▸ Stored data:
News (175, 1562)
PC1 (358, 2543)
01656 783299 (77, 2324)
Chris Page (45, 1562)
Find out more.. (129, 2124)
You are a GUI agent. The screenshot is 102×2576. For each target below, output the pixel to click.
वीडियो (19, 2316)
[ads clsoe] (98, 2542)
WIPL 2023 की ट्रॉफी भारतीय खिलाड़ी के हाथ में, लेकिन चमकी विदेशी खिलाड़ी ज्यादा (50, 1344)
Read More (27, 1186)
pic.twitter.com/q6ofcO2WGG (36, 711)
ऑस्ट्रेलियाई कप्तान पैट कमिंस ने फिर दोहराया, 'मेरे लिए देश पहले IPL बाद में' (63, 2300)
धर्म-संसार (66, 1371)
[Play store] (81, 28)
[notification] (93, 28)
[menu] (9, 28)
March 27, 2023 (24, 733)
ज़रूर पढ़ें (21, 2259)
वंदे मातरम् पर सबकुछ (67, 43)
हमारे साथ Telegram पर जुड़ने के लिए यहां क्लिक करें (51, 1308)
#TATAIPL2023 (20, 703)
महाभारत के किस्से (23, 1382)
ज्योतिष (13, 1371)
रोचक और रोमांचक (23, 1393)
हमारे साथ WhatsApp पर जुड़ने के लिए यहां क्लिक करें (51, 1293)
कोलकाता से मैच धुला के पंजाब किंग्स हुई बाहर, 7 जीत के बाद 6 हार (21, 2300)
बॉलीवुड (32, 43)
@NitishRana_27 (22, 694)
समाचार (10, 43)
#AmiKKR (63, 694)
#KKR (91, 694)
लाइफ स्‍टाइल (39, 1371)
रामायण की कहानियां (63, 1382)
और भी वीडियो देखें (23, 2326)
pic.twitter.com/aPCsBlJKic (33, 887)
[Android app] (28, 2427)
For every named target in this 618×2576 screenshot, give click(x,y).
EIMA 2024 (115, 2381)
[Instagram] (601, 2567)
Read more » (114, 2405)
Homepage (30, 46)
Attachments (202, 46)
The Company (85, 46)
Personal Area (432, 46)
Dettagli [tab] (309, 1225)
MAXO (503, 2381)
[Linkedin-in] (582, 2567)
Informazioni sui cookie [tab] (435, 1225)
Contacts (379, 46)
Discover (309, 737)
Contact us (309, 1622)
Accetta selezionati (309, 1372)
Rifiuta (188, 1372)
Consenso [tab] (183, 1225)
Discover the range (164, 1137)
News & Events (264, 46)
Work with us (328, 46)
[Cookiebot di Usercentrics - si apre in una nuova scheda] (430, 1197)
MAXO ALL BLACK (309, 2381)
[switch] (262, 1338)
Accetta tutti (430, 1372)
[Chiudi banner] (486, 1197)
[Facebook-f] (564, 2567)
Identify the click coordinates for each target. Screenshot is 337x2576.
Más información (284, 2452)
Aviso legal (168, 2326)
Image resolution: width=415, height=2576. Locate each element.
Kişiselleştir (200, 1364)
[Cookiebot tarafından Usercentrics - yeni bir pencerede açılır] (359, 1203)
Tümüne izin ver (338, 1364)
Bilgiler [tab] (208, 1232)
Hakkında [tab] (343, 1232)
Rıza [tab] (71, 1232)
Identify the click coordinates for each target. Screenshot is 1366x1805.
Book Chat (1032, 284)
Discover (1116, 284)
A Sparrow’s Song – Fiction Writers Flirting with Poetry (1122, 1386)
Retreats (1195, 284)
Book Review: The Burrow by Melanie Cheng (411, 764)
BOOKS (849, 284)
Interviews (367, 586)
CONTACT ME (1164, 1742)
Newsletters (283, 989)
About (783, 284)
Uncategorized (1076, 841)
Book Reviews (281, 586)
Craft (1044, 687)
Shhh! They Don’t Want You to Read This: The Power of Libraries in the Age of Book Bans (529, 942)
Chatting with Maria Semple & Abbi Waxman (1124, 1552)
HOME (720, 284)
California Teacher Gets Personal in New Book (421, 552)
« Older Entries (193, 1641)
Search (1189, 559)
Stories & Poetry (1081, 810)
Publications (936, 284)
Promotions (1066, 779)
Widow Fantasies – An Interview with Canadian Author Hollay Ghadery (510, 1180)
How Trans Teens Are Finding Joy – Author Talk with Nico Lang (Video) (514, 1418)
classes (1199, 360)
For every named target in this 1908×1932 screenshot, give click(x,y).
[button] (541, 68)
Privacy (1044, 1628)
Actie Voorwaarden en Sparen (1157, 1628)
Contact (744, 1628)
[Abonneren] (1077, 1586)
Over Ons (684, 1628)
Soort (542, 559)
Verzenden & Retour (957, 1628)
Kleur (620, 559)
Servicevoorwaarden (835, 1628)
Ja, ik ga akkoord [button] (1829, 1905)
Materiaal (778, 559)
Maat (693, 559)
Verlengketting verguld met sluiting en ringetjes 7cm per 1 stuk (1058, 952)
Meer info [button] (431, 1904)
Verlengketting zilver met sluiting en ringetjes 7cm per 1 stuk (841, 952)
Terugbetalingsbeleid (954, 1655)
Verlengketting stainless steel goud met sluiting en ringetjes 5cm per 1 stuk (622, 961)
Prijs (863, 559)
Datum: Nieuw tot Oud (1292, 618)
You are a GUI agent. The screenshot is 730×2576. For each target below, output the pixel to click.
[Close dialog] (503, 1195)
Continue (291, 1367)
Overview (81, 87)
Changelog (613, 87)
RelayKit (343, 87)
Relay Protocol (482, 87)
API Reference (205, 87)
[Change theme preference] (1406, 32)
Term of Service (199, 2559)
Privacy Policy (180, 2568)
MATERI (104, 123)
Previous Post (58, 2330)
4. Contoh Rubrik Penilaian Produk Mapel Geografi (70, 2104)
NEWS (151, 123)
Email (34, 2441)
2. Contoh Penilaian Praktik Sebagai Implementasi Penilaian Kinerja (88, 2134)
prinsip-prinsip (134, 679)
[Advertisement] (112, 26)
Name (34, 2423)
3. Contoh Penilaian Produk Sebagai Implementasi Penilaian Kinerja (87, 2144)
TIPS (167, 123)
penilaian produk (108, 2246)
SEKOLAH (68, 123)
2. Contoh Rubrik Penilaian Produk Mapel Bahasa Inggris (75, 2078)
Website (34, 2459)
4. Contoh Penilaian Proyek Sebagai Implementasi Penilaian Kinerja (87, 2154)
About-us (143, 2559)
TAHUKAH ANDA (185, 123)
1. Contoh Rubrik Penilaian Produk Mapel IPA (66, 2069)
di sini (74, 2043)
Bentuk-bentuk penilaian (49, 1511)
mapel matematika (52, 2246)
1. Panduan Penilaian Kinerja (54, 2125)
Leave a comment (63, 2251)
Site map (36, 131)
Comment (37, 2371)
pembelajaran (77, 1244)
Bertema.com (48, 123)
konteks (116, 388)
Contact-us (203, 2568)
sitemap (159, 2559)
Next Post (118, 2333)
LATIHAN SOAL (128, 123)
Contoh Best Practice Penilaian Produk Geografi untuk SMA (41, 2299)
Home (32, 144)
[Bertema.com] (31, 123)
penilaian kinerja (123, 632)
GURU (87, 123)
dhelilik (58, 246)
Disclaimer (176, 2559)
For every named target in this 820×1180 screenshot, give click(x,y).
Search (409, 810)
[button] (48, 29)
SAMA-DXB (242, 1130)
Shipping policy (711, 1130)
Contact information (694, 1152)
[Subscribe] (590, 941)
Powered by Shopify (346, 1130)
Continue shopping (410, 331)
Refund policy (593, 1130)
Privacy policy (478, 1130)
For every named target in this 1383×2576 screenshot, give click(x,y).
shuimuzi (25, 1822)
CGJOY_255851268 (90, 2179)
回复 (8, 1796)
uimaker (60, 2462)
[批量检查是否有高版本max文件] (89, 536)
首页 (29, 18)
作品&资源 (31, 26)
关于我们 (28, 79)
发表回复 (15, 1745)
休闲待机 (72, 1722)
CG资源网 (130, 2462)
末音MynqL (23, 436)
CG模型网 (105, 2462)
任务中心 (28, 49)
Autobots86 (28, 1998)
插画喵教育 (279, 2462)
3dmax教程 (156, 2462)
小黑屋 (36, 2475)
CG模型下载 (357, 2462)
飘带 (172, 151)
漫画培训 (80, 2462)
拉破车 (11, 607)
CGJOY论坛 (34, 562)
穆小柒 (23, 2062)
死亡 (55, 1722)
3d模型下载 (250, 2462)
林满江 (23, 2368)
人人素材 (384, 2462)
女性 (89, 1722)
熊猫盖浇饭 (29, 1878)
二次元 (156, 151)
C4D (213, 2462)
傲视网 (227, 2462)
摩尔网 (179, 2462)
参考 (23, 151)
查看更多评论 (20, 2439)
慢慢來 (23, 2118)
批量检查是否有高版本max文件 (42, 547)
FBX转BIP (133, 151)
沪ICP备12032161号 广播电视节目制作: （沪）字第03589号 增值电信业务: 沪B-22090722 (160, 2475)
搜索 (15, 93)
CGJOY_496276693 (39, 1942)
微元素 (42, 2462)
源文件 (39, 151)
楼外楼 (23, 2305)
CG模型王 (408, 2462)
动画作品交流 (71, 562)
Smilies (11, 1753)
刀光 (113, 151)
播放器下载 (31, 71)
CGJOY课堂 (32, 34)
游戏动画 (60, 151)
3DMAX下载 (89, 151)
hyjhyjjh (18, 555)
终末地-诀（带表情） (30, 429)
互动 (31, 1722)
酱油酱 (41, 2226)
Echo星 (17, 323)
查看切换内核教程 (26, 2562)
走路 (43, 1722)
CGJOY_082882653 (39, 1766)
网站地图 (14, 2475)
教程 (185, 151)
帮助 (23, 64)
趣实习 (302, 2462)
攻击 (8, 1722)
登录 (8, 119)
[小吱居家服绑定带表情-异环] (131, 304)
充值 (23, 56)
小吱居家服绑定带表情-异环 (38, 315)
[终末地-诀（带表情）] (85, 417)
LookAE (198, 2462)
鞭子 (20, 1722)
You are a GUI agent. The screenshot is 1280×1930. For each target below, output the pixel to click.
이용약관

▸ WORK ORDER:
A word-for-word restatement of the records above from the line containing "女性 (89, 1722)" to their final line is all the answer should hold.

▸ YOUR RESPONSE:
女性 (89, 1722)
熊猫盖浇饭 (29, 1878)
二次元 (156, 151)
C4D (213, 2462)
傲视网 (227, 2462)
摩尔网 (179, 2462)
参考 (23, 151)
查看更多评论 (20, 2439)
慢慢來 (23, 2118)
批量检查是否有高版本max文件 (42, 547)
FBX转BIP (133, 151)
沪ICP备12032161号 广播电视节目制作: （沪）字第03589号 增值电信业务: 沪B-22090722 (160, 2475)
搜索 (15, 93)
CGJOY_496276693 (39, 1942)
微元素 (42, 2462)
源文件 (39, 151)
楼外楼 (23, 2305)
CG模型王 (408, 2462)
动画作品交流 (71, 562)
Smilies (11, 1753)
刀光 (113, 151)
播放器下载 (31, 71)
CGJOY课堂 (32, 34)
游戏动画 (60, 151)
3DMAX下载 (89, 151)
hyjhyjjh (18, 555)
终末地-诀（带表情） (30, 429)
互动 (31, 1722)
酱油酱 (41, 2226)
Echo星 (17, 323)
查看切换内核教程 (26, 2562)
走路 (43, 1722)
CGJOY_082882653 (39, 1766)
网站地图 (14, 2475)
教程 (185, 151)
帮助 (23, 64)
趣实习 (302, 2462)
攻击 (8, 1722)
登录 (8, 119)
[小吱居家服绑定带表情-异环] (131, 304)
充值 (23, 56)
小吱居家服绑定带表情-异环 (38, 315)
[终末地-诀（带表情）] (85, 417)
LookAE (198, 2462)
鞭子 (20, 1722)
You are a GUI agent. The screenshot is 1280×1930. For each target below, output the pixel to click.
이용약관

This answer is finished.